In this sense, the employment impact is not an end in itself, but a reflection of a deeper structural choice. CPSP increasingly centres on whether Canada can localise critical elements of the submarine value chain—from steel and shipyard activity to long-term sustainment—so that in-service support is conducted in Canada and sovereign capability is retained over the full life cycle of the fleet.
“Our commitment in Canada is centred on long-term employment and industrial growth,” said Hee-Cheol Kim, President and CEO of Hanwha Ocean. “By investing across multiple sectors and working with Canadian partners nationwide, we are helping to build industrial capability that stays in Canada for decades—supporting both economic resilience and long-term security.”
Building jobs through long-term partnerships
A key reason these jobs are expected to endure lies in the way Hanwha is building a long-term industrial presence in Canada. Over the past two years, Hanwha has engaged with more than 100 Canadian companies and institutions, formalising cooperation through teaming agreements, memoranda of understanding, and contracts across energy, materials, advanced manufacturing, digital technologies, and defence-related systems.

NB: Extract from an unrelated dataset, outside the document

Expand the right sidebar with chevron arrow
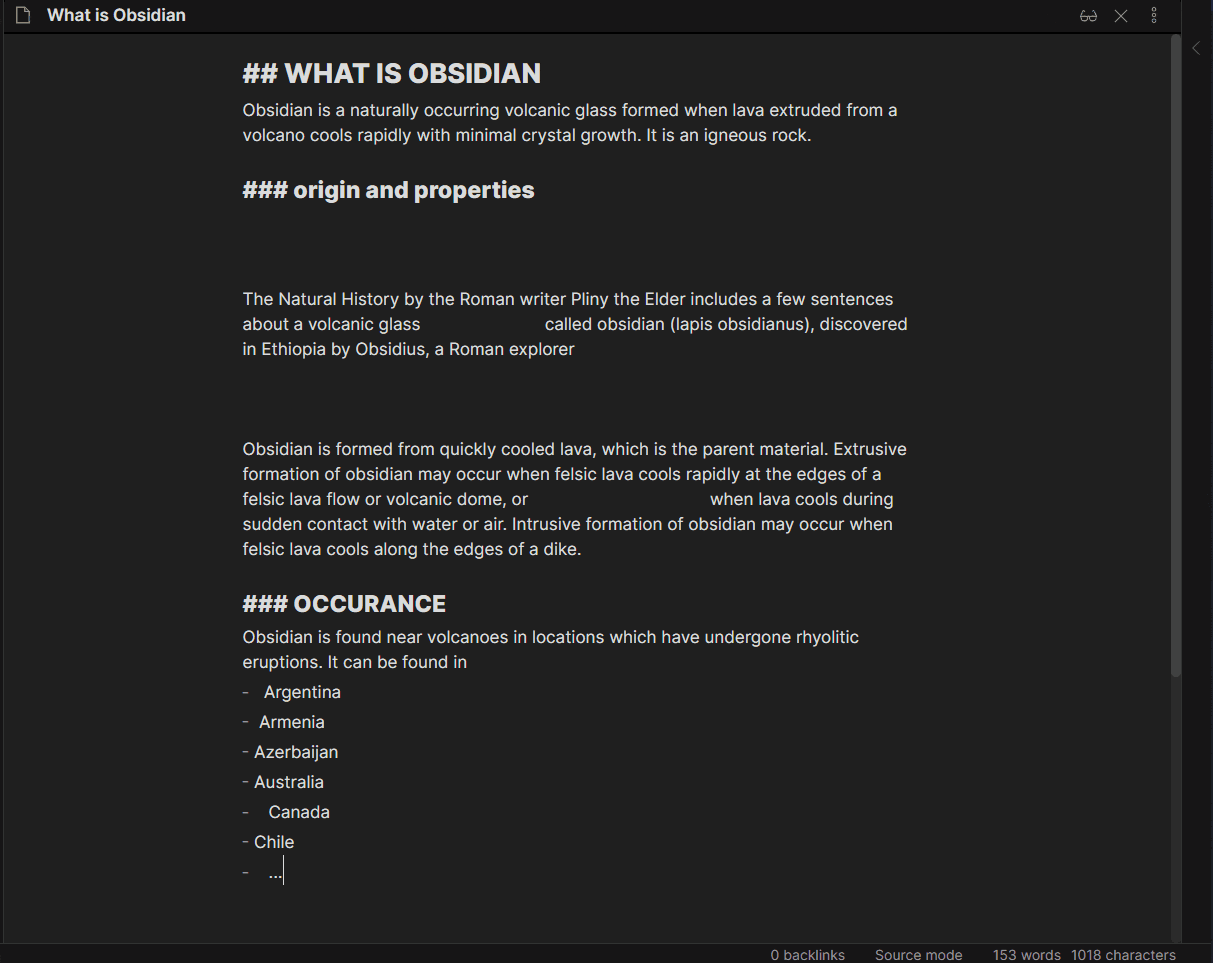(x=1196, y=48)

To date, Hanwha has teaming agreements, MOUs, and contracts in place with more than a dozen Canadian partners, including Babcock Canada, BlackBerry, CAE, Curtiss-Wright Indal Technologies, Des Nedhe Group, Gastops, Hepburn Engineering, J Squared Technologies, L3Harris Canada, ModestTree, and PCL Construction. This network has been further reinforced through engagement with regional and development partners, including Montréal International and the Province of Nova Scotia.
These partnerships extend across shipbuilding, steel production, artificial intelligence, satellite communications, advanced sensing technologies, and energy infrastructure, and are helping to establish a foundation for medium- to long-term industrial cooperation across key regions including Ontario, Quebec, British Columbia, Nova Scotia, and Alberta.

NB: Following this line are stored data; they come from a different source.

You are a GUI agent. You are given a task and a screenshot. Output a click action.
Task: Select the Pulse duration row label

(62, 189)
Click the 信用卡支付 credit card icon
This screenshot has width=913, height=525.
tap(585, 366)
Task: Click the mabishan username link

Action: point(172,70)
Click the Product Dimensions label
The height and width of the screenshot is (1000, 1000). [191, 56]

Most recently, Hanwha’s energy affiliate Q ENERGY France, together with Hanwha Ocean, entered the pre-qualification process for an offshore wind bid in Nova Scotia, alongside a memorandum of understanding with Fermeuse Energy on the Newfoundland and Labrador LNG project—underscoring the continued momentum of Hanwha’s multi-sector engagement in Canada.
For suppliers, this momentum provides long-term visibility and investment certainty. For workers, it translates into sustained demand across interconnected industries, supporting durable careers rather than short-term project work.
Why Hanwha stands out as a partner for Canada
Hanwha’s ability to support this employment profile is closely tied to the company’s diversified business portfolio. Operating across energy, shipbuilding, defence systems, aerospace, infrastructure, and advanced manufacturing, the group can connect industrial activity to sectors with independent growth trajectories, helping sustain jobs even as individual projects evolve.
That breadth is reinforced by Hanwha’s global experience. Across Asia, Europe, the Middle East, and North America, the company has delivered large-scale industrial and defence programmes by combining capital investment, local workforce development, and a sustained in-country presence. Rather than relying on short-term project teams, it embeds production, maintenance, and systems-integration capabilities over the long term.
Applied in Canada, this approach shows how defence-related industrial cooperation can function as a durable employment architecture. The result is an outcome that is ultimately more than submarines: a long-term contribution to Canada’s economic resilience, industrial capacity, and national security over decades.